Imposible quedarme con una sola cosa. La industria de la seda era fascinante. El sistema de correos, infalible. Si tengo que mojarme como me dices, quizá diría que lo que más me llamó la atención fue el uso del papel moneda. Pequeños pedazos de papel, extraído de finas láminas de corteza de moral, ¡eran el dinero que usaban en todo el reino! Flipaba. Por primera vez, el valor de una moneda era el que las administraciones decidían, y no el que el propio material representaba. Controlaban su fabricación y distribución para que cada transacción fuese correcta. Y lo más impresionante es que este sistema en China lleva en funcionamiento tres siglos.

Fue por estas fechas cuando tuviste tu experiencia como guerrero, ¿no?

Bueno, dejémoslo en militar. Había estado viajando por las regiones montañosas del Tíbet durante algún tiempo, y conduje a mi comitiva siguiendo el ancho río Saluén hacia los bellos reinos de las pagodas. Algunos de los líderes de estas regiones se habían rebelado contra el kan, y me vi envuelto en una guerra. Aporté mi opinión acerca de la estrategia a seguir, la búsqueda de un terreno boscoso favorable a los ejércitos mongoles o la utilización predominante de las flechas a distancia en vez de un enfrentamiento cuerpo a cuerpo. Fue una batalla feroz, sobre todo entre destacamentos de jinetes. Los nuestros sobre caballos. Los suyos sobre elefantes. Salió bien.

Bueno, entonces, ¿hasta dónde llegaste?

Durante tres años fui gobernador en la ciudad de Yangui.

Y de ahí... vuelta.

Las ciudades de esta región se encontraban surcadas por ríos, lagos y mares. Era muy habitual que las aldeas construyesen canales. Una tarde, mientras paseaba por uno de estos lugares, sentí el deseo de regresar a Venecia. Kublai Kan ya era muy anciano, y aunque no se alegró de mi decisión, aceptó que quisiera marcharme.

¿Por dónde volviste?

Una gran cantidad de personas nos despidieron cuando partimos del puerto de Quanzhou, arrancando mis lágrimas al dejar atrás esta cultura tan noble. De ahí navegamos hacia el sur hasta que alcanzamos la isla de Sumatra tras tres meses cruzando el mar meridional de China. Ahí cogimos a mano derecha la costa y bordeamos el sur de la India. Tras más de año y medio desembarcamos en Ormuz. De ahí, directos por tierra cruzando el Cáucaso hacia Constantinopla, a excepción de un pequeño paseo por el Mar Negro. Desde ese punto a casa ya no era nada.

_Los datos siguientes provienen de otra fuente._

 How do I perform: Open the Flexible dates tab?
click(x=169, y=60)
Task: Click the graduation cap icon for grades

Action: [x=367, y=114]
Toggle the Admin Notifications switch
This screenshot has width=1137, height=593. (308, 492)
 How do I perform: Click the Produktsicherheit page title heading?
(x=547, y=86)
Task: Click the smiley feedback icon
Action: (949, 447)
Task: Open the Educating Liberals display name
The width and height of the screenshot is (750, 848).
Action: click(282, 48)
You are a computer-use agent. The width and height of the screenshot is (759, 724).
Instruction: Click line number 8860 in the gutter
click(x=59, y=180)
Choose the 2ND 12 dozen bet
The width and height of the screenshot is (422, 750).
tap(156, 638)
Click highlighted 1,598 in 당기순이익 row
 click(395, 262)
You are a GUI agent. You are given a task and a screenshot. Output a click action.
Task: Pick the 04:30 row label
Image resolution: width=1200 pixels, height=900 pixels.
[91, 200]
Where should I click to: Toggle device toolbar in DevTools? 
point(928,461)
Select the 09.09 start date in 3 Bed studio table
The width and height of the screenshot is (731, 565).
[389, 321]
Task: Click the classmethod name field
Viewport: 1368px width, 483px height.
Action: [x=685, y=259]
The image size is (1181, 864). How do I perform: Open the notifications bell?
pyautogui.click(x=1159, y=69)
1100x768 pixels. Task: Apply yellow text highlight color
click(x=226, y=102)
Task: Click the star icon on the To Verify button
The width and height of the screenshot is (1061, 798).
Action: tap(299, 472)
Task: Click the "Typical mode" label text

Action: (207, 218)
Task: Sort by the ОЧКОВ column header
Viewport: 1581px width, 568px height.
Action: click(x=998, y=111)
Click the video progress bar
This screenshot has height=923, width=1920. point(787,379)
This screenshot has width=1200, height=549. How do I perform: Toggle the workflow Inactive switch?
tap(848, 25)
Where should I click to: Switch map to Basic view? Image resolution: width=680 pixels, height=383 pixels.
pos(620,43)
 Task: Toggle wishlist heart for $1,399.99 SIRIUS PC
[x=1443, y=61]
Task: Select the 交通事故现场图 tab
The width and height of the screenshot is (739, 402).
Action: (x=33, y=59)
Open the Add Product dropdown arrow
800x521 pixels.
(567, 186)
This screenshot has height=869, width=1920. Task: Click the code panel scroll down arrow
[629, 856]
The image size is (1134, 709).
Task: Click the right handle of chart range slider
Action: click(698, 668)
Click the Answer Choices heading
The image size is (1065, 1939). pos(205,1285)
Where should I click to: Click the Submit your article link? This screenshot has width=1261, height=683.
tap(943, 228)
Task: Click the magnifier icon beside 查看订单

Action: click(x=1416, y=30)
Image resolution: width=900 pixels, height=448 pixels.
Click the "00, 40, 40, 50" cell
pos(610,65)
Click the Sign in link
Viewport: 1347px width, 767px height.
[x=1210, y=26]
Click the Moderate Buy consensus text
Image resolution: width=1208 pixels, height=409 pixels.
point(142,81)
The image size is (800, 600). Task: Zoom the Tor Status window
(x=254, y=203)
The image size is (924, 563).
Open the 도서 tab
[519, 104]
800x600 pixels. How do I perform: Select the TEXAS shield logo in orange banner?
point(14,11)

¿Qué Venecia encontraste a tu regreso?

Permanecía tal y como la recordaba. Pero tras casi veinticinco años nadie me recordaba a mí. Mis propios familiares me sometieron a un profundo interrogatorio para verificar que era quien decía ser. Las piedras preciosas que había logrado esconder entre mis ropas fueron la prueba de que había regresado de mi largo viaje. O al menos eso les bastó para permitirme entrar en mi propia casa. Realmente la situación era muy tensa. La República de Venecia y la República de Génova se encontraban inmersas en una violenta guerra por el control del Mediterráneo.

Háblame de tu libro. ¿Cómo surgió?

Durante una de las campañas comerciales en las que participé, y que me llevaban a viajar a ciertos puntos de Asia Menor, nuestro barco fue apresado junto a otras tantas naves venecianas. Los genoveses me llevaron preso y compartí celda con un escritor de Pisa, de nombre Rustichello. Él se pasaba las horas dándole a la pluma, y yo tenía mucho que contar. Enseguida nació la idea de hacer un libro que narrase mis aventuras. En pocos meses, Il Milione estaba finalizado.

¿Qué tienes que decir a toda esa gente que pone en duda la veracidad de tu viaje?

Paso de meterme en eso. Pero, te lo aseguro. No he contado ni la mitad de lo que vi.